Abstract

In the ever-updating digital world, automatic handwritten math symbols classification (HMC) plays many vital roles in the advancement of computer-aided systems. It is the main foundation of perfecting one of the most challenging tasks out there: recognizing handwritten mathematical formulas. As with the other similar automated handwritten characters classifications tasks, HMC also faces various difficulties while attempting to correctly classify images. As people tend to have distinct types of handwriting styles and unique ways to write symbols, a simple character may have infinite versions of itself. In our research, we focused on the classification of such images of numerous handwritten mathematical symbols. For this classification, we have developed a convolutional neural network (CNN) model and worked with three different datasets to test our model’s efficiency.

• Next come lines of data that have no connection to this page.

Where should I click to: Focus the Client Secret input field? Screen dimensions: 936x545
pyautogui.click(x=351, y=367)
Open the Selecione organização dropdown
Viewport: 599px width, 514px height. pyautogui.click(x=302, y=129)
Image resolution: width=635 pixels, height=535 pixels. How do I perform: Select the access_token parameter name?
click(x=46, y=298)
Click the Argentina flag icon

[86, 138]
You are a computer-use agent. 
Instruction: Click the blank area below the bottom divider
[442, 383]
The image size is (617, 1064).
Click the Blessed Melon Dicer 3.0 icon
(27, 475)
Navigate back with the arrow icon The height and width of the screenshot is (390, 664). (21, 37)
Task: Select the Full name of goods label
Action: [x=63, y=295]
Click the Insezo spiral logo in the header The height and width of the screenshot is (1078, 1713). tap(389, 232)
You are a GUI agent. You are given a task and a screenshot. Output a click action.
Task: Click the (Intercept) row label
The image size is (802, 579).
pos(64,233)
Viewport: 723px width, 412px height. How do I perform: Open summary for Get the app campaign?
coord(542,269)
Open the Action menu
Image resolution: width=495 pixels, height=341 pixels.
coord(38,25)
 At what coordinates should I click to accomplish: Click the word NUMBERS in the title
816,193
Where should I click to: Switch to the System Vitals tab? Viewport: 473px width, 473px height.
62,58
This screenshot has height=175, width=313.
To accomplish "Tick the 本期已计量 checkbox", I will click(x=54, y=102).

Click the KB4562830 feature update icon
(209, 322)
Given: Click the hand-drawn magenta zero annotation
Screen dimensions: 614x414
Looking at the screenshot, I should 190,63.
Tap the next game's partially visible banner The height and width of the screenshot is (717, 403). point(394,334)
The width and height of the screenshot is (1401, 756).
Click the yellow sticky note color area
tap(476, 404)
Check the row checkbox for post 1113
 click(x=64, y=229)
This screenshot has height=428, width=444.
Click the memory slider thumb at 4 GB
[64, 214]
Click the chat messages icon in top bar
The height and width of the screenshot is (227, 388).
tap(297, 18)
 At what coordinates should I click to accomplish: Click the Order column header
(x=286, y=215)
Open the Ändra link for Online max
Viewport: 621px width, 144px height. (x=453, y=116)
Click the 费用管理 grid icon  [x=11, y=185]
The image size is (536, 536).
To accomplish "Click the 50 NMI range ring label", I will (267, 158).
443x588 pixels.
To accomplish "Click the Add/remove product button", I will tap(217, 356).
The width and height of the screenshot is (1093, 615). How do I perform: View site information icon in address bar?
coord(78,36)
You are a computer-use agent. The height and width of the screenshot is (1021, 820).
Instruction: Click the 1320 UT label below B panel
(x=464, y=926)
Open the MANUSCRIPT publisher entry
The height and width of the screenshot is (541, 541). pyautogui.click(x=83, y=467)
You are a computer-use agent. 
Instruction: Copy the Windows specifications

We introduced different data augmentation techniques to construct various versions of the already available images. This created a virtual mimicry of people’s tendency to write the same character in many styles. Our CNN model of 11 layers (6 were convolutional layers) worked to classify 16 classes (each denoting a mathematical symbol or digit) and had an accuracy of 98.71%, 99.01%, and 99.85% respectively on three publicly available datasets. To our knowledge, our model performed better than every other research work in this field. Considering this remarkable success, we are bent on working further on this and creating a fully working app that would eventually be able to automatically classify handwritten mathematical formulas.